In Muso Shinden Ryu iaido, we have a kata named “In Yo Shin Tai” (陰陽進退). The reading is something like “In-yo-advance-retreat,” which is not a bad (if abstract) description of what happens in the kata. Essentially there are two enemies whom you must dispatch. In order to take care of the second one, you step back while drawing the sword towards him. In-yo, in a sense.
While In Yo Shin Tai is the most obvious example of use of the concept, many stylistic elements of MSR use in-yo – drawing and sheathing the sword, for example. More subtly, the push-pull of the right and left hands when cutting is also an example of in-yo at work.
Unfortunately, with our contemporary (dare I say Western?), binary way of thinking, we have no good concept of in-yo, or of balance generally. We naturally consider good to be better than evil, but we cannot have good without evil. Binary oppositions define each other, but we think to be all good is not only possible but desirable; however, we run into the paradox all of the time (that is, whenever someone defines another person as “evil,” evidence emerges of something that mitigates the evil quality, even as it does not excuse it), and we have trouble wrapping our brains around it.

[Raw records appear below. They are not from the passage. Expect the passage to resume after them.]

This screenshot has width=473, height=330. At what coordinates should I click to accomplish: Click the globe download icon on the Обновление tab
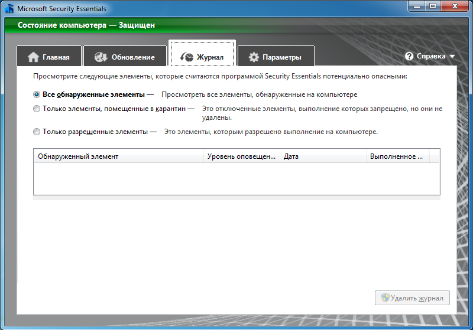click(x=101, y=57)
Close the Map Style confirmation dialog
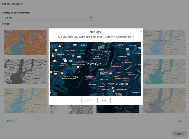The height and width of the screenshot is (139, 189). click(141, 31)
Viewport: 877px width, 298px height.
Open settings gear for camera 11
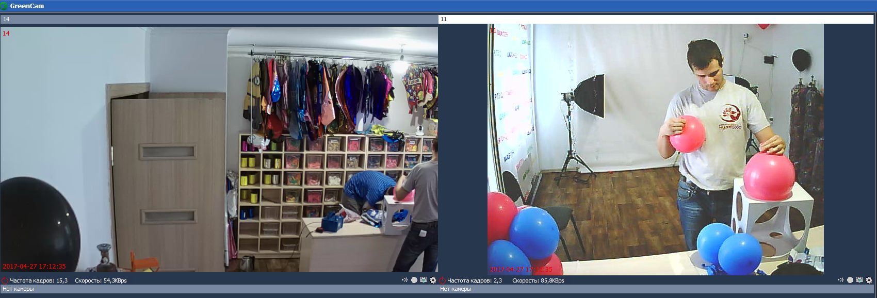[869, 280]
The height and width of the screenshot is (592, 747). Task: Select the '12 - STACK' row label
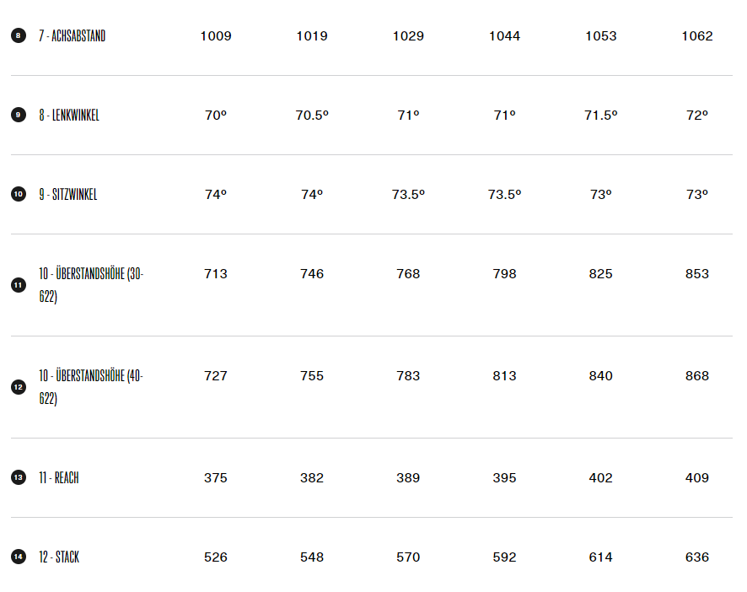tap(58, 557)
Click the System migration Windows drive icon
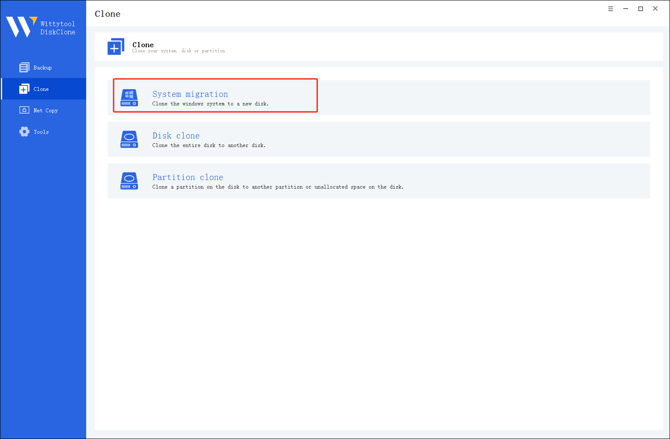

This is not orthodox, but lately, instead of thinking of in-yo as a binary, I have been thinking of it as more of a suspension. If you put cream into a cup of coffee without stirring it, eventually, the cream will be evenly distributed in the coffee. As your high school science teacher probably told you, you have created a suspension – two ingredients evenly distributed that still retain their individual characteristics (e.g., you can taste both the cream and the coffee). It’s not exactly Daoist, but in some ways it defines how I look at my budo practice versus the rest of my life. Mixing the ingredients instead of separating them. Distinct aspects, but not easily separable.